As a child I took two years of painting instruction from the nuns at the
Franciscan Missionaries of Mary at the Fruit Hill Center in North
Providence, RI, two sessions of ceramics and painting with Professor Gino
Conti and two Saturday classes at RISD. I took lessons from Earnest
Falciglia, music director for the Providence Schools.

In addition to Charles Schultz and Snoopy, I have been fortunate to have had
other creative influences in my life including my Uncle, Johnny Spagnolo, a
commercial artist for the State of Rhode Island. His ability to draw
anything had tremendous influence on my desire to be an artist. Also, my
grandmother, Mary DaPonte, crocheted almost every day. Despite having
arthritis she made beautiful blankets, decorative chickens, snowmen, dolls
clothes, etc. Most of what she created were her own designs.

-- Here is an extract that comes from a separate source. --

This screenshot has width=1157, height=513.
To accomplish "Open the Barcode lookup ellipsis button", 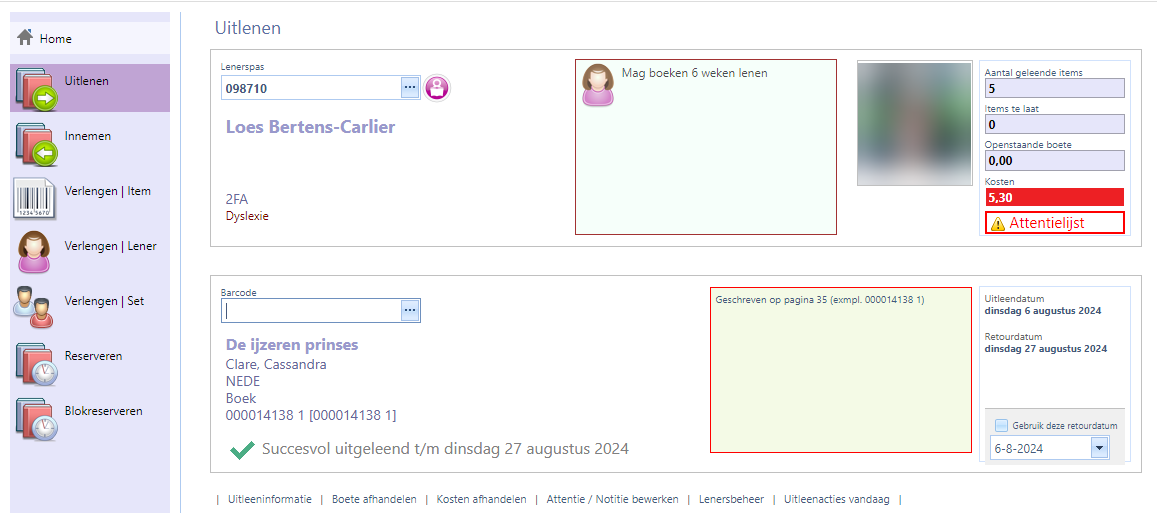I will click(409, 311).
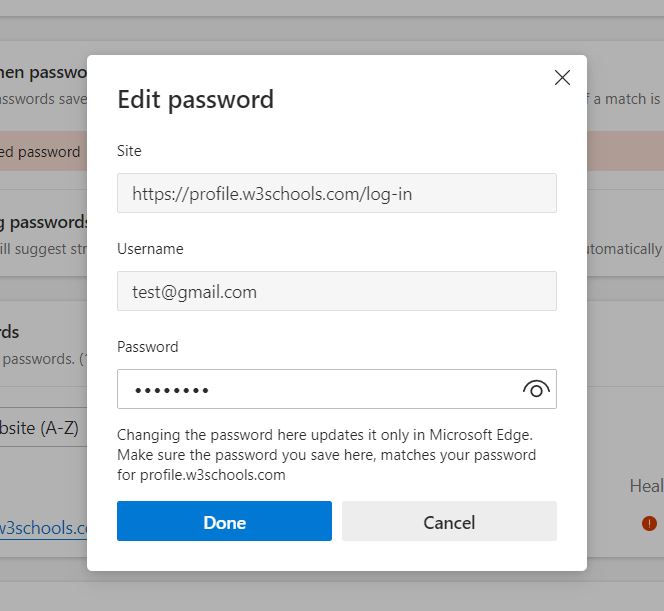Click the masked password dots

coord(171,390)
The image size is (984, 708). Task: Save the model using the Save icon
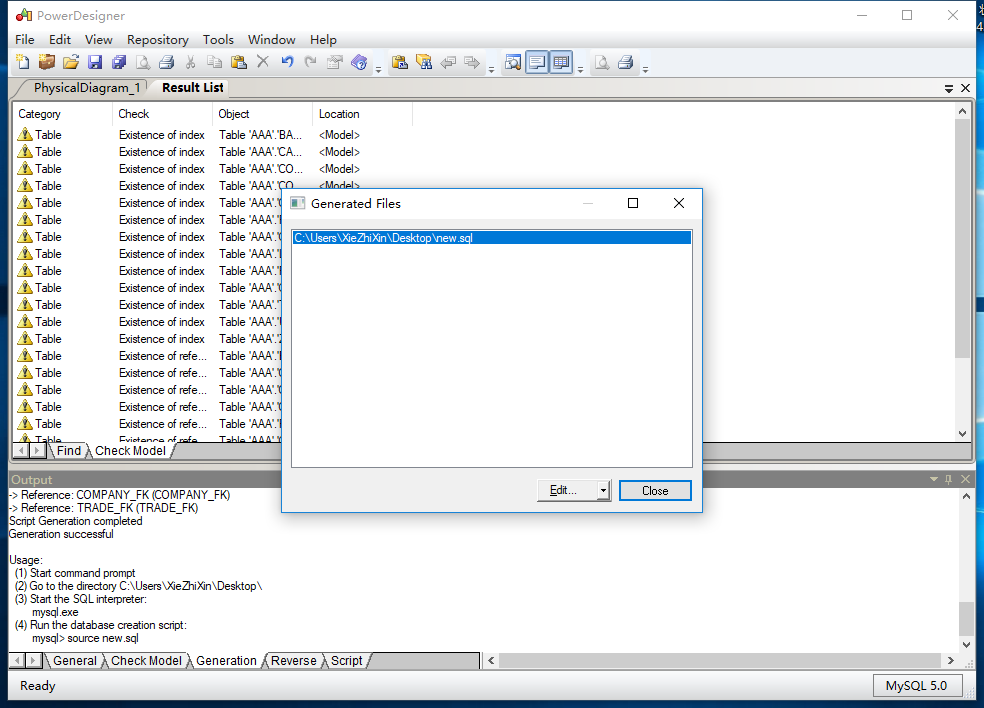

More recently, Eileen Shanley, an accomplished local artist, opened my eyes
to "Call for Artist Shows". Since learning about these types of shows I have
painted regularly and entered and been accepted into many shows. I have
taken a few classes at the Newport Art Museum School including introduction
to oils with Peter Dickison. Much of what I have learned has come from
observation and reading.

I have always observed colors, perspective and details of everything around
me. Now, my main focus is on color. I am fascinated by color and believe I
am on a lifelong journey trying to understand and discover it.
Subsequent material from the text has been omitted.